🤖 AI Summary
This study addresses the challenge of variable selection in binary classification when the response variable is subject to misclassification (measurement error). By leveraging auxiliary validation data, the authors propose, for the first time, both parametric and semiparametric penalized estimation methods that possess the oracle property. Through carefully designed penalty functions and regularization parameters, the proposed approaches effectively correct for misclassification bias while achieving consistent variable selection.
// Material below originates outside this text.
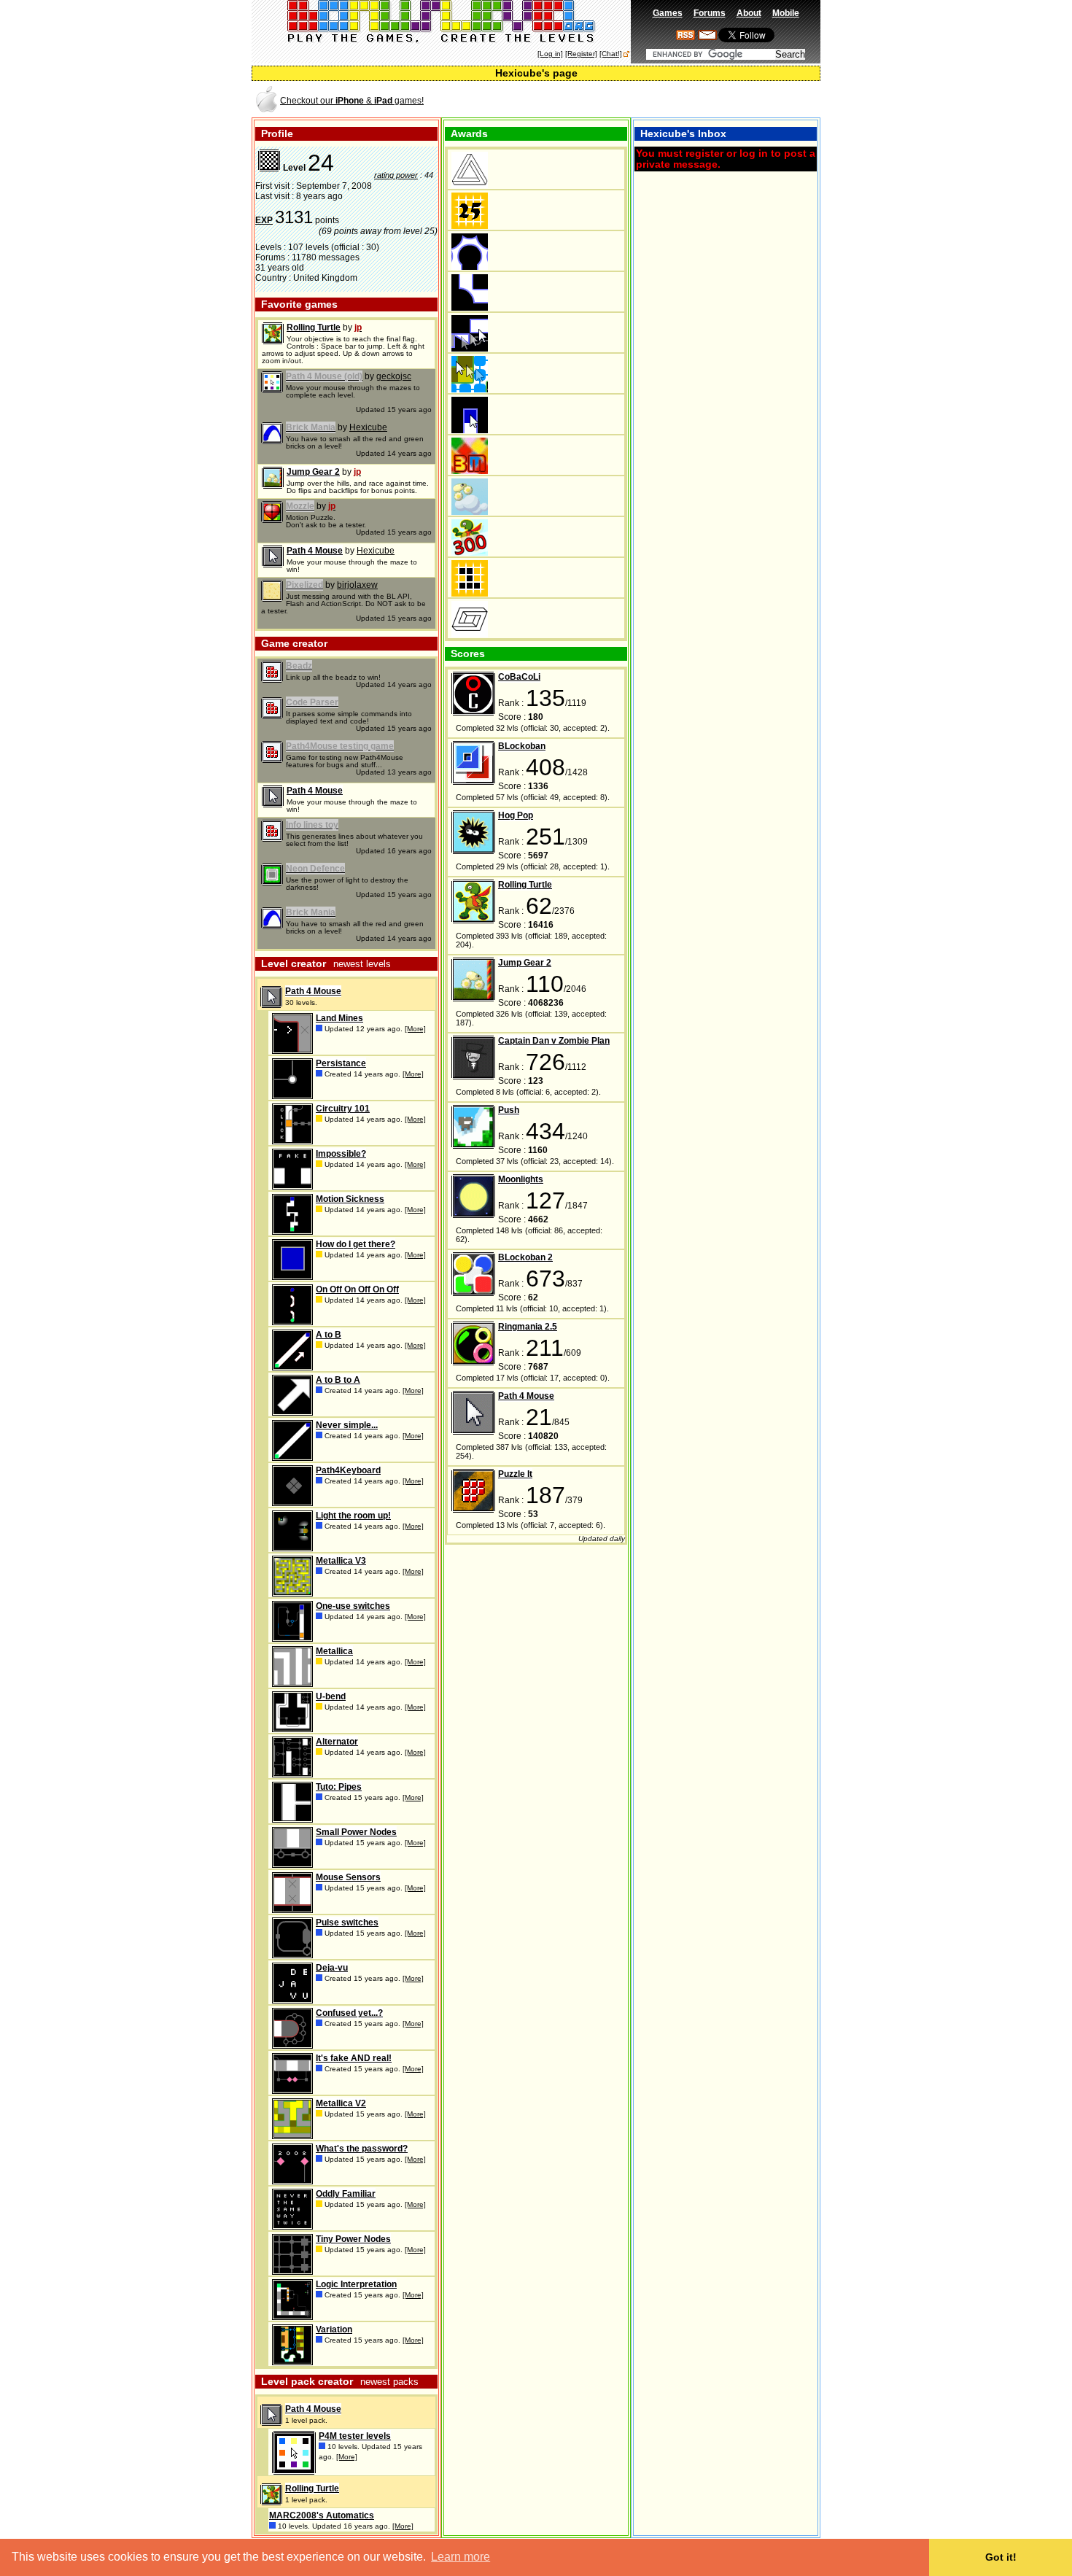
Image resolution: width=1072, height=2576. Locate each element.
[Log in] (550, 54)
Theoretical analysis rigorously establishes the oracle property of the resulting estimators, confirming their asymptotic optimality. Extensive numerical experiments further demonstrate the superior finite-sample performance of the methods compared to existing alternatives, highlighting their practical utility in settings with error-prone outcome measurements.
📝 Abstract
While variable selection has received extensive attention in the literature, its exploration in the presence of response measurement error remains underexplored. In this paper, we investigate this important problem within the context of binary classification with error-prone responses. We present valid variable selection procedures to address the complexities of response errors. Leveraging validation data, we introduce both parametric and semiparametric methodologies to accommodate the mismeasurement effects. By rigorously establishing theoretical results, we offer insights and justifications of the validity of the proposed methods. By properly choosing {the} penalty function and regularization parameter, we demonstrate that the resulting estimators possess the oracle property. To assess the finite sample properties of the proposed methods, we conduct numerical studies that confirm the effectiveness of our proposed methods.